Questions of canonicity spark lively debate

Brodsky

The first in a series of three collaborative workshops took place at the beginning of December 2011. The aim of the workshops is to bring together specialists in twentieth-century Russian culture to discuss the process of canon formation. The purpose of the first workshop was to introduce areas of study and raise questions about the way in which canon formation takes place, particularly in the post-Soviet context.

Katharine Hodgson opened proceedings with a discussion of the poet Boris Slutskii, an ‘approved’ Soviet poet and Communist Party member. The question of émigré poetry and its place in the post-Soviet canon was posed by Maria Rubins, and led to an interesting debate on whether poetry written by poets in emigration should be considered part of the wider Russian canon. The ways in which Vladimir Maiakovskii’s poetry is taught in school was the subject of Natalia Karakulina’s paper.

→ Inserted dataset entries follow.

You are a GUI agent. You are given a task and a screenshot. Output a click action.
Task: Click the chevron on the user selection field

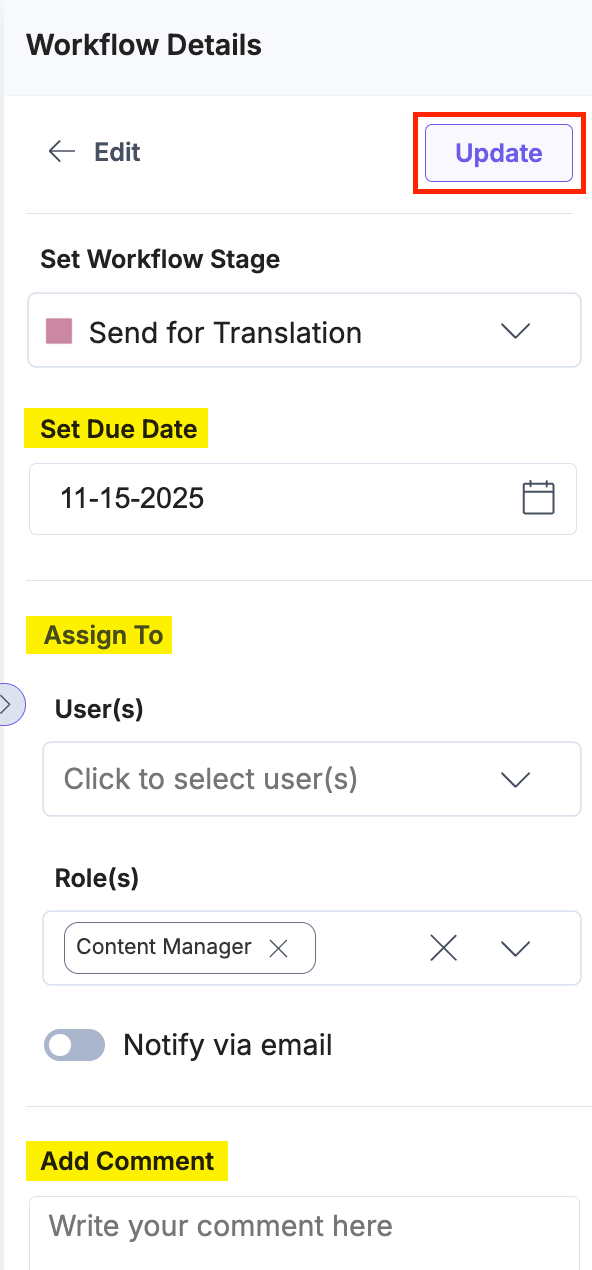click(x=514, y=779)
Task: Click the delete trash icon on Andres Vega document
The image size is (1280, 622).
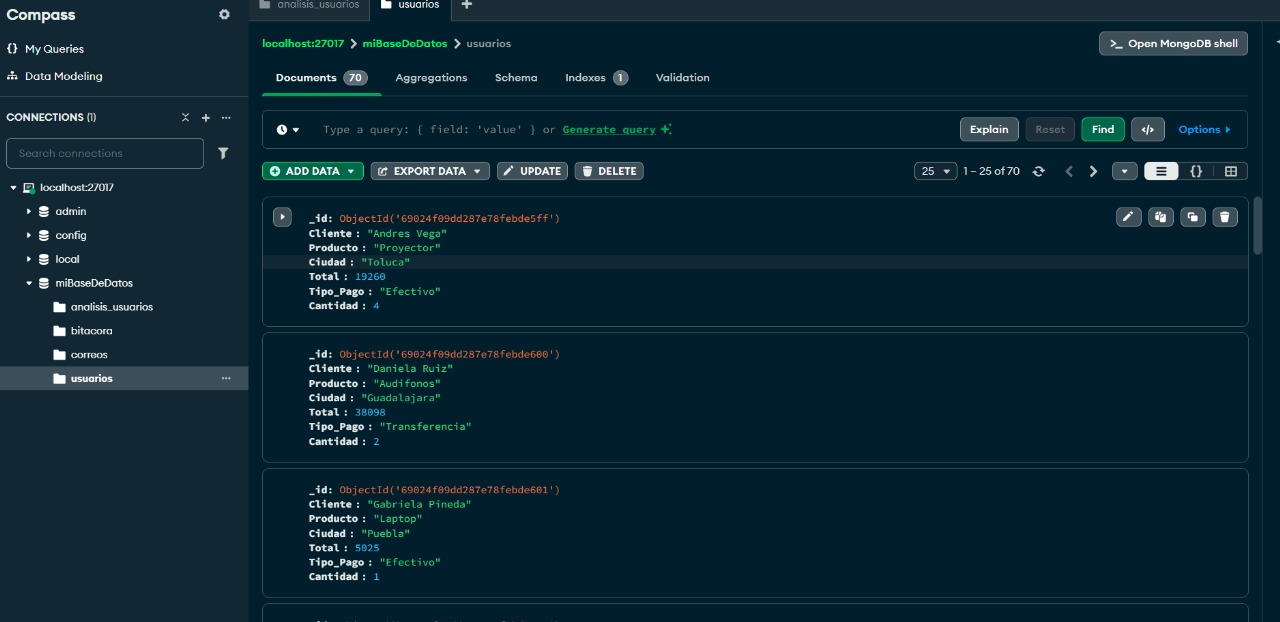Action: [x=1225, y=217]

Osip Mandel’shtam’s late poetry formed the basis of Andrew Kahn’s contribution, while the polar opposites, Aleksandr Kushner and Viktor Sosnora were the starting point for Emily Lygo’s consideration of the post-Soviet canon. Robin Aizlewood offered a different method for exploring the process of canon formation, using metrics and the work of Mikhail Gasparov.

The second day of the workshop began with Stephanie Sandler’s consideration of contemporary poetry’s paradoxical work of canon formation, which looked at the impulse to have canon formation versus resistance to such a process. Alexandra Harrington discussed Anna Akhmatova as a canonical author responsible for the creation of her own biography. Joseph Brodsky’s transition from the margins to the mainstream was considered by Aaron Hodgson, who suggested using obituaries to chart this change.

Josephine von Zitzewitz and Alexandra Smith each looked at three poets: Viktor Krivulin, Aleksandr Mironov, and Elena Shvarts were evaluated by Josephine, while Alexandra discussed Maria Tsvetaeva, Vladimir Nabokov, and Vladislav Khodasevich. The workshop was concluded by Joanne Shelton’s paper on Ivan Bunin.

Each of these papers will be developed further for the second workshop in June 2012.